Pembukaan kembali ini merupakan hasil kesepakatan antara pengelola jalur pendakian di lingkar Gunung Slamet, Pos Pengamatan Gunung Api (Pos PGA), serta Perhutani selaku salah satu pemangku kepentingan utama. Keputusan ini diambil berdasarkan pertimbangan keamanan terkini di kawasan gunung tersebut.
Keputusan ini dilandasi oleh penurunan radius aman pendakian, yang sebelumnya ditetapkan 3 kilometer kini menjadi 2 kilometer dari puncak. Meskipun status aktivitas gunung masih berada pada Level II atau waspada, kondisi vulkanik dianggap sudah relatif stabil untuk kegiatan pendakian terbatas.
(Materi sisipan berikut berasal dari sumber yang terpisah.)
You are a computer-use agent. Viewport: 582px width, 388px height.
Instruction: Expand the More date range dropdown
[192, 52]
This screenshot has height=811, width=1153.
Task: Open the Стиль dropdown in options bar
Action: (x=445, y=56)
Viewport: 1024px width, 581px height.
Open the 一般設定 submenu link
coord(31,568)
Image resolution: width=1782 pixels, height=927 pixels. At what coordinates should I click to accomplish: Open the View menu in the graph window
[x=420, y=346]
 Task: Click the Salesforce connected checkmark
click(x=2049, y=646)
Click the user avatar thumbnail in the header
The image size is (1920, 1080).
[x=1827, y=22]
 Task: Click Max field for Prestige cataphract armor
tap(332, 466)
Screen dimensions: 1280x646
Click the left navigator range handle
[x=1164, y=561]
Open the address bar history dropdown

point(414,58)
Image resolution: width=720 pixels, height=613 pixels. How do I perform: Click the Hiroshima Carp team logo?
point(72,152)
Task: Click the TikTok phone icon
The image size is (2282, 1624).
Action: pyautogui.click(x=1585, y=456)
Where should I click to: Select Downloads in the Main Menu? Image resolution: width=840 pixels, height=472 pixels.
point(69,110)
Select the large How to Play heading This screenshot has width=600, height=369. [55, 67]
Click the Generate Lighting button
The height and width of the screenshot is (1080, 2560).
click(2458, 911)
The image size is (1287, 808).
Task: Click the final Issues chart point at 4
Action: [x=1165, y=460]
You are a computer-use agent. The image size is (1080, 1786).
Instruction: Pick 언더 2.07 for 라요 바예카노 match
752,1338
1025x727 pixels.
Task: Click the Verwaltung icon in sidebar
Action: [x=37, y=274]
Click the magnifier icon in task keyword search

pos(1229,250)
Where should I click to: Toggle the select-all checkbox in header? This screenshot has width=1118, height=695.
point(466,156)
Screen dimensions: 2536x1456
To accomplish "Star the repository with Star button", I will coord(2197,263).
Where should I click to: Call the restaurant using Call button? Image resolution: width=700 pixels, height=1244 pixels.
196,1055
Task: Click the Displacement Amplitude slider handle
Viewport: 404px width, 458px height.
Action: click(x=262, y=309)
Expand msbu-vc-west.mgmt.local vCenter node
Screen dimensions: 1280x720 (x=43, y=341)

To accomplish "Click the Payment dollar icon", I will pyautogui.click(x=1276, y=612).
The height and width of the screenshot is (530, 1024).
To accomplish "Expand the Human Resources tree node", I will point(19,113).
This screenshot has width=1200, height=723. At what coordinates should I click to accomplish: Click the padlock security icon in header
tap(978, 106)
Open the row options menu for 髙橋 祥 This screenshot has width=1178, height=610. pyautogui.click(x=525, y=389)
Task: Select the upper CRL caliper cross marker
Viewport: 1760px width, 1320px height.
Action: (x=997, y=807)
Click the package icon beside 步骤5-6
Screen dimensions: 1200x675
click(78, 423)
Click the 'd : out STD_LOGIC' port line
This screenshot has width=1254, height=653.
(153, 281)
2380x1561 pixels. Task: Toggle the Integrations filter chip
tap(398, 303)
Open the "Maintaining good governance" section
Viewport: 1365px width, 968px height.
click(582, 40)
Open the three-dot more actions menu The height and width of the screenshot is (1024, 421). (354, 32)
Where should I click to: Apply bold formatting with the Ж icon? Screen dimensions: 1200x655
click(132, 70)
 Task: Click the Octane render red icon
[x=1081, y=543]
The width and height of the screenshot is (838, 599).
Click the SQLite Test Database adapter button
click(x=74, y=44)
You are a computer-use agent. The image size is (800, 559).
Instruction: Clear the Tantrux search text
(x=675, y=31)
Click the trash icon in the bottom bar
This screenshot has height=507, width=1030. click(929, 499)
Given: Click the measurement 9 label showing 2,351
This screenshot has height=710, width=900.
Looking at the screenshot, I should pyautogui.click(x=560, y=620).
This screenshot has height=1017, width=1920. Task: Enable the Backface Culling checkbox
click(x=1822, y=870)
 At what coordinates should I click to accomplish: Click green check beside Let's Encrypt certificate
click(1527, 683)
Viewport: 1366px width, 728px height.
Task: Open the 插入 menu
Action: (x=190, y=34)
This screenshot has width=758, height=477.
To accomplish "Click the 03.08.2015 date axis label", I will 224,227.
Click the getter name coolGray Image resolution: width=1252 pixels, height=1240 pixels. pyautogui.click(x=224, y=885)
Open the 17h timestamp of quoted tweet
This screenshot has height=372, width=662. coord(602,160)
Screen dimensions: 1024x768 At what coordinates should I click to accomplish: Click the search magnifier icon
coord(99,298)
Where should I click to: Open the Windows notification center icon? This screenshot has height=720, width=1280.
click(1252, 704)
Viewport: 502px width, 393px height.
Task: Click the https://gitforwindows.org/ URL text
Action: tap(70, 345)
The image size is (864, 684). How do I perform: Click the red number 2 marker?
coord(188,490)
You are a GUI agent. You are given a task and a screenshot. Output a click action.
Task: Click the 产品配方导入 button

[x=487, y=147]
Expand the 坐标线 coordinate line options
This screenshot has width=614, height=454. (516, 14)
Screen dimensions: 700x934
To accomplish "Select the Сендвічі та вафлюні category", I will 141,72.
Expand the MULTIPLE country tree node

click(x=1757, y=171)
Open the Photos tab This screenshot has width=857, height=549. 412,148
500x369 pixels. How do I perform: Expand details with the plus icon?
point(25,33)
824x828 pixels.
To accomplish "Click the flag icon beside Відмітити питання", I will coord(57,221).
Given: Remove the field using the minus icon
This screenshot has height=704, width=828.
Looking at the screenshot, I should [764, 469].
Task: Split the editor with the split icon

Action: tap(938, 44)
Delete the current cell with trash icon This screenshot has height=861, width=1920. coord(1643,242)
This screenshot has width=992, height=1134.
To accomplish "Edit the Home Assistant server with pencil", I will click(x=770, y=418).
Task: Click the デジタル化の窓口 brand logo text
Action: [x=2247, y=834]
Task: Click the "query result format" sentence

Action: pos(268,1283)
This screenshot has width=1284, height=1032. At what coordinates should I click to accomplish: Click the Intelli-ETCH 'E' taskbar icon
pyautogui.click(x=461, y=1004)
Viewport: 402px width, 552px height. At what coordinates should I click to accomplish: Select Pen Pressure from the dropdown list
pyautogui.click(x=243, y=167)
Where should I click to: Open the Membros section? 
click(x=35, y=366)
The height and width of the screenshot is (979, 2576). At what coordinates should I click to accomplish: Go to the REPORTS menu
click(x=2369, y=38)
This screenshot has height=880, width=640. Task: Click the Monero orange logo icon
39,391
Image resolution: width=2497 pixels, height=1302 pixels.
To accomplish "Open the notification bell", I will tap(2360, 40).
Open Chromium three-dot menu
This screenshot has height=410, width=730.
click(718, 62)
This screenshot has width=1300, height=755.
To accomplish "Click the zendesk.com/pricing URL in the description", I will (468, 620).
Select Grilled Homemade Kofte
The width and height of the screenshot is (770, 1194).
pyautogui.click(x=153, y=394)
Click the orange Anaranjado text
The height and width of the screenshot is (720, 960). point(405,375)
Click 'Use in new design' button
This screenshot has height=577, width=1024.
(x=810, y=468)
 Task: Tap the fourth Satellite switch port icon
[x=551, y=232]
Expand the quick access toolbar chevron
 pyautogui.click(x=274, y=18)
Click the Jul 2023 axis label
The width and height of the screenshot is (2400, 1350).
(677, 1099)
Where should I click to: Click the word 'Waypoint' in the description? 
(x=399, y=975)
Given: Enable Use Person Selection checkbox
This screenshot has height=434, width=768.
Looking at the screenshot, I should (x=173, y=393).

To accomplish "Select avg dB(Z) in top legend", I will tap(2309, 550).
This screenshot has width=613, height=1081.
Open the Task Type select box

Dasar pertimbangan utama pembukaan jalur pendakian adalah laporan khusus dari Badan Geologi dan hasil komunikasi intensif dengan petugas di pos pengamatan. Selain itu, pemantauan visual terakhir menunjukkan tidak adanya lonjakan aktivitas vulkanik yang signifikan di Gunung Slamet.
"Hasil keputusan bersama teman-teman lingkar Gunung Slamet, komunikasi sama pos pemantauan akhirnya pendakian dibuka lagi per tanggal 10 Juni," ungkap Sugeng Utomo, Supervisor Site Gunung Slamet Perhutani Alam Wisata Wilayah Barat.
Pihak Perhutani menegaskan bahwa meski telah dibuka, pembatasan tetap menjadi prioritas utama demi menjaga keselamatan para pendaki di area tersebut. Kondisi gunung saat ini menunjukkan tren yang mengarah pada kondisi normal, meskipun statusnya masih di level waspada.
"Ada gambaran bisa dikatakan normal, walaupun statusnya masih di level dua," ujar Sugeng Utomo lebih lanjut mengenai kondisi terkini gunung tersebut.
"Berdasarkan edaran laporan khusus dari Badan Geologi, lalu kami berkomunikasi dengan pihak pos. Ternyata jalur bisa dibuka dengan penekanan jangan sampai masuk radius aman 2 kilometer," jelas Sugeng Utomo mengenai prosedur yang diterapkan.
Pengelola menetapkan pembatasan kuota pendaki harian, khususnya untuk jalur yang melalui Pos Bambangan di Kabupaten Purbalingga, guna memitigasi risiko yang mungkin timbul. Kuota maksimal yang ditetapkan berkisar antara 700 hingga 900 orang per hari.